Metaphyseal sleeves are designed for cementless fixation via a porous ingrowth surface and are implant-specific (Fig. 3). Progressive metaphyseal loading is achieved through a step design. The metaphyseal bone is prepared similar to broaching for a cementless femoral component in total hip arthroplasty. Progressively larger broaches are implanted until rigid fixation of the broach is obtained. This creates a precisely engineered cavity for later sleeve insertion (Fig. 3). To increase the rigidity of fixation, the authors recommend attaching a diaphyseal-engaging stem extension to the metaphyseal sleeve (Figs. 4-A and 4-B). Potential disadvantages of sleeve and cone use include the expense and the potential of removal difficulties33. Clinical results with metaphyseal sleeve use are currently short term but favorable. Jones et al., in a study with a mean follow-up of forty-nine months, described a combined series of thirty knee revisions, in which press-fit diaphyseal-engaging stems and metaphyseal sleeves were used34. All of the implants showed bone apposition and positive remodeling of bone adjacent to the metaphyseal sleeves on follow-up radiographs with no mechanical failures.

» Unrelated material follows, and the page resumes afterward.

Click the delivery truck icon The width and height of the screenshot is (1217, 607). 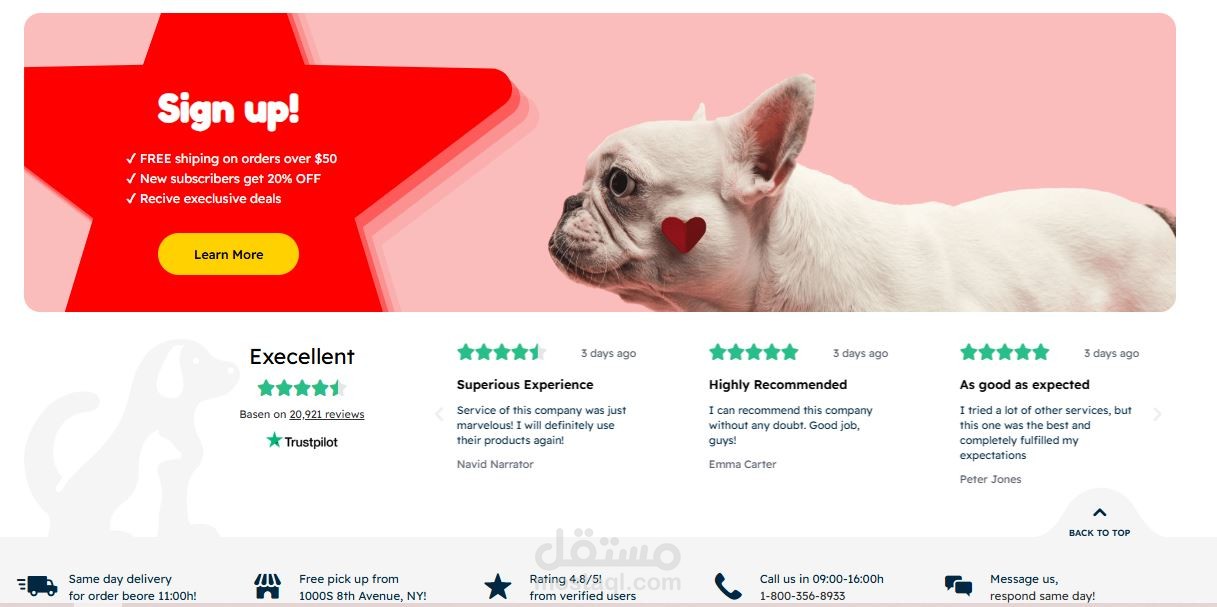tap(37, 586)
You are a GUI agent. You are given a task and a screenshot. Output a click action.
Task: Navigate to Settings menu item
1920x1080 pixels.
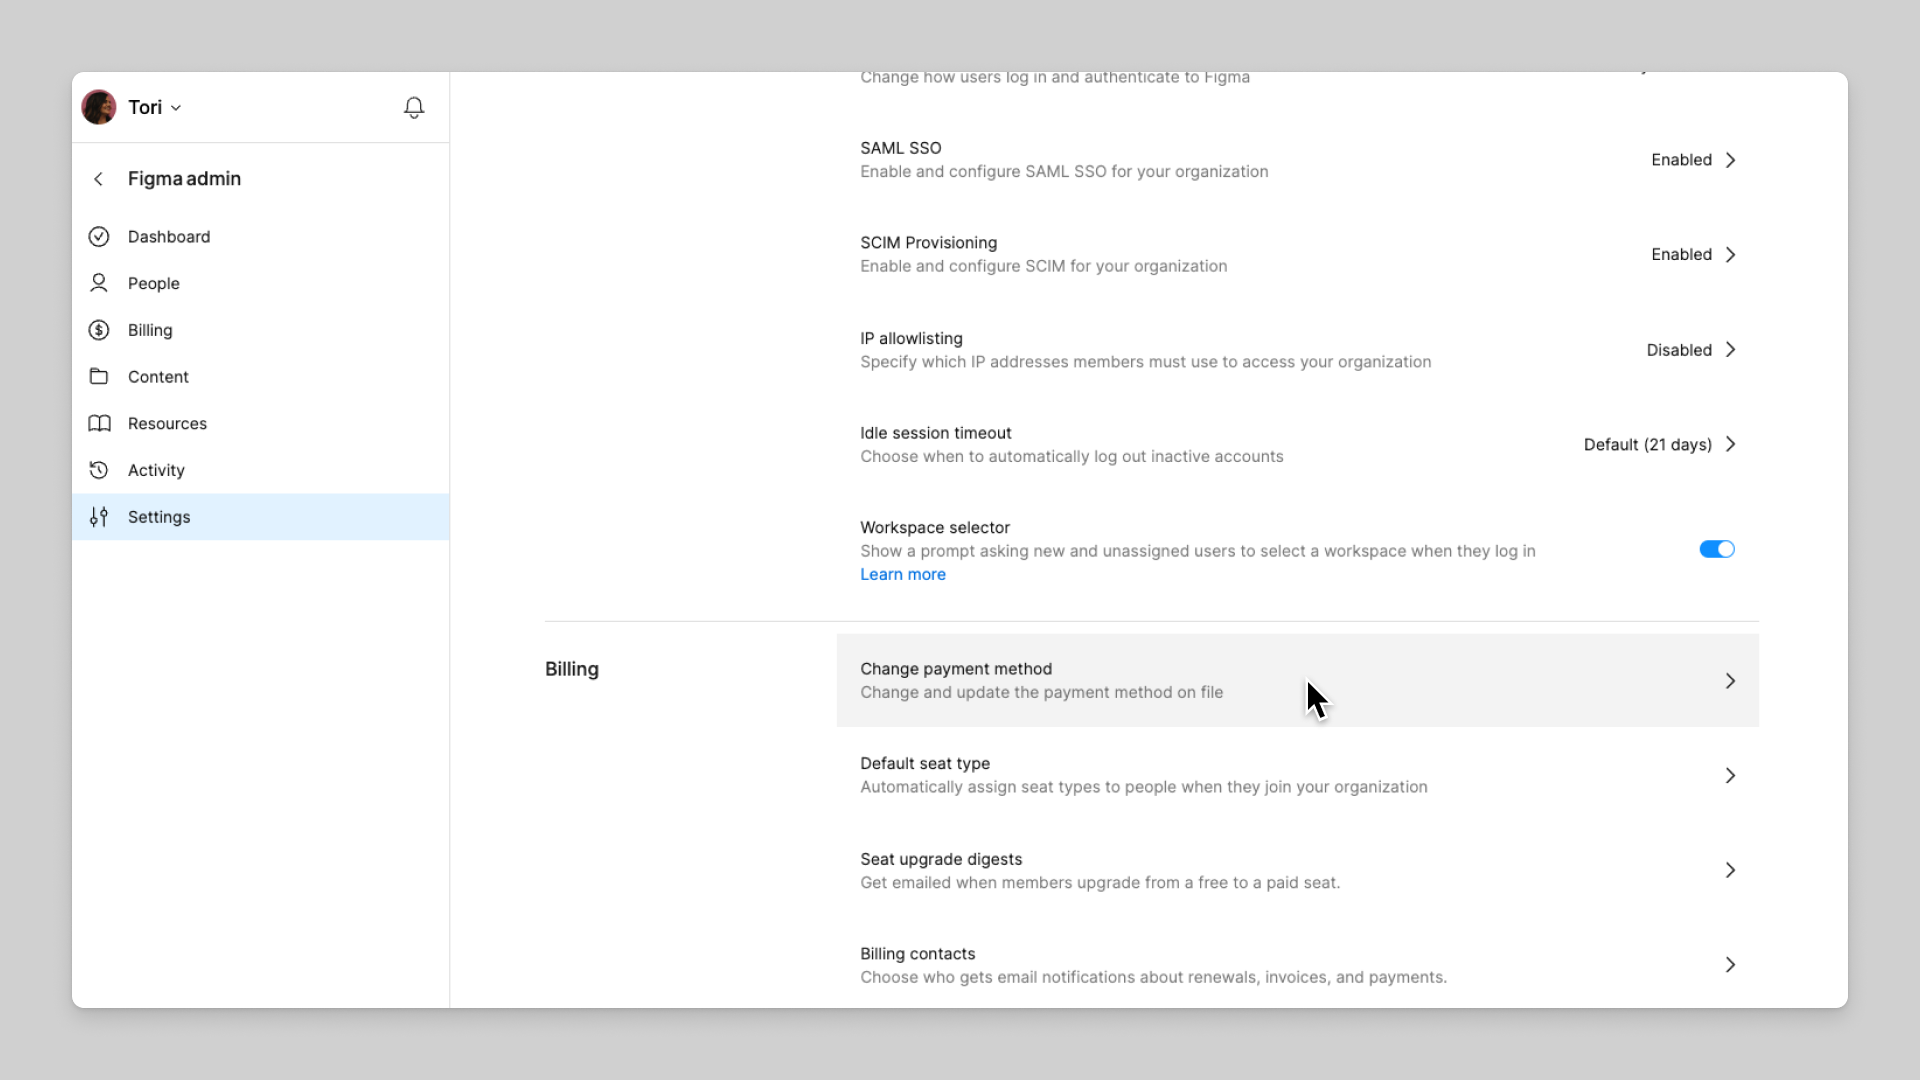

Condyle-Replacing Hinged Prosthesis
In massive Type-III defects with loss of collateral ligamentous support, use of a condyle-replacing hinged prosthesis should be considered, especially in low-demand, elderly subjects. The operative procedure is relatively simple and efficient and allows rapid rehabilitation and weight-bearing (Figs. 5-A and 5-B). The most prominent disadvantage of this treatment option is that there are few remaining reconstructive options if this method should fail.
Numerous treatment options are available to manage bone loss associated with revision total knee arthroplasty. Selection of the treatment method is based on many factors including the defect size and location in addition to the age, health, and ability of the patient to participate in the necessary postoperative rehabilitation.